我們通過對流行勒索病毒的分析發現勒索病毒行為具有高度趨同性,由此梳理了勒索病毒的殺傷鏈模型,整個勒索殺傷鏈涉及感染&準備、遍歷&加密、破壞勒索三個環節,感染準備階段主要行為是漏洞利用、自身模塊釋放、進程中止和服務清除;遍歷加密階段主要行為是文件遍歷、數據加密;破壞勒索階段主要行為是刪除系統備份、彈出勒索通知。
勒索殺傷鏈模型圖
清楚了勒索病毒殺傷鏈的典型行為特征,接下來我們就能有效應對勒索病毒。威努特主機防勒索系統(以下簡稱:防勒索系統)從勒索病毒殺傷鏈入手,設計了檢測、防護、恢復三重的技術手段,可實現全球范圍內勒索病毒的防范,以多種技術手段組合應用、層層遞進、相互交叉的方式來保證對勒索病毒進行最有效的防范。
主機防勒索系統防護的三重技術手段
事前檢測
勒索病毒的磁盤遍歷、進程終止、文件加密、回收站清空等行為,實際上都是在調用操作系統底層驅動的高危指令。防勒索系統安裝后,會接管操作系統底層的進程、文件、磁盤、網絡驅動,勒索病毒在執行高危指令調用時,必然優先被防勒索系統感知,防勒索系統內置惡意行為監測引擎,通過規則樹的匹配來識別惡意破壞行為,進而實現對勒索病毒的攔截和阻斷。此外,勒索病毒在磁盤遍歷時,會優先檢索系統常規路徑,如桌面、文檔路徑、磁盤根目錄等,然后破壞這些文件。為了提高勒索病毒的檢測能力,防勒索系統安裝后還會在系統中投放誘餌文件,并持續監控對誘餌文件的操作,由于正常應用一般不會訪問誘餌文件,因此對誘餌文件的操作基本上可以判定為勒索病毒,防勒索系統會直接殺死可疑進程并置于隔離區。
勒索行為監測+勒索病毒誘捕
事中防護
勒索病毒加密文件前,會優先終止業務進程,以解除文件占用,便于文件加密或刪除操作。防勒索系統安裝到操作系統后,會接管操作系統進程驅動,當有進程終止或線程退出指令時,防勒索系統會對指令來源和指令類型進行判斷,如果是不可信的進程發起的跨進程、跨地址空間的指令行為,防勒索系統將會對指令操作進行攔截,從而避免勒索病毒對關鍵業務進程的破壞,在保障業務連續性的同時,保持關鍵應用對數據文件的持續占用,進而確保數據文件不會被加密勒索。
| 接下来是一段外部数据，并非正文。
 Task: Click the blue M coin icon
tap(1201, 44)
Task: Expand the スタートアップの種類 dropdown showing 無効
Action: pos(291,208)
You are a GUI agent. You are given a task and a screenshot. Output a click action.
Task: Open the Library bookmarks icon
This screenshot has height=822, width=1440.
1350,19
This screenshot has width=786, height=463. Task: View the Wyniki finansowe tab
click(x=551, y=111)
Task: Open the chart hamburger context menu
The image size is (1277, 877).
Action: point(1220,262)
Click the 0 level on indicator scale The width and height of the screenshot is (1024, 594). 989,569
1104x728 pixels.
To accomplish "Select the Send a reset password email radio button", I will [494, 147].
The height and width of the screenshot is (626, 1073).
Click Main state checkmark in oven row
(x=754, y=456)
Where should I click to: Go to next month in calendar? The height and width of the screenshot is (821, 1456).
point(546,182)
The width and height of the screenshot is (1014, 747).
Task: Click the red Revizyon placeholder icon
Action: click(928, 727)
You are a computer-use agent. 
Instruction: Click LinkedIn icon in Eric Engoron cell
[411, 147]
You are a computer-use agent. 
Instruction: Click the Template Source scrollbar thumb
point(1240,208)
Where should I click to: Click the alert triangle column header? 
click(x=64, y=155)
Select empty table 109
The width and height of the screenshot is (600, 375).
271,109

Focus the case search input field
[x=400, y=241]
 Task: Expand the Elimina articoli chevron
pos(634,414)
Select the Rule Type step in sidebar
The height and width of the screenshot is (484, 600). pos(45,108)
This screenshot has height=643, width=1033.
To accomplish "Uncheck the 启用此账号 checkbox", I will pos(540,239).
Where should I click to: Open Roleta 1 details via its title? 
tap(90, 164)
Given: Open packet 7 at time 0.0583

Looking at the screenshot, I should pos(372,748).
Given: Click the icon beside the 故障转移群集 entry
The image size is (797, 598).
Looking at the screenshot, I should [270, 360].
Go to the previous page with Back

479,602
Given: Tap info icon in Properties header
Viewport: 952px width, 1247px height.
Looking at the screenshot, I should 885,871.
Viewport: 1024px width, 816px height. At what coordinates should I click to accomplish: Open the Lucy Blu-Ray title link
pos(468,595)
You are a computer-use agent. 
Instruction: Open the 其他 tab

未安裝防勒索系統時,無論是正常的應用,還是勒索病毒,對應用數據的讀寫都是不受限制的,勒索病毒隨意對數據文件進行加密寫入,致使用戶無法正常使用數據文件。安裝防勒索系統后,通過內置規則及動態識別技術,可以很方便地建立可信應用與應用數據間的訪問關系模型,因為勒索病毒不在可信應用列表內,不具備應用數據的訪問權限,所以勒索病毒嘗試加密系統中文檔、數據庫、工程文件、音視頻等數據文件時,將會被攔截阻斷。核心數據保護功能一方面可避免應用數據被惡意加密,防范典型的文件加密勒索行為,另一方面還可以防范雙重勒索中文件信息泄露的勒索行為。
關鍵業務保護+核心數據保護
事后恢復
防勒索系統安裝后,任何文件的操作均會觸發防勒索的安全檢查,可信應用文件操作放行,非可信應用文件操作將觸發備份動作,在備份入庫前,防勒索系統會檢查入庫數據的安全性,通過文件名、后綴名、信息熵、方差值完成文件是否被勒索加密的判斷,已經被勒索加密的文件將直接丟棄,并對操作該文件的進程進行終止和隔離操作;被識別為正常的數據文件則經過放重復檢查后進入備份區。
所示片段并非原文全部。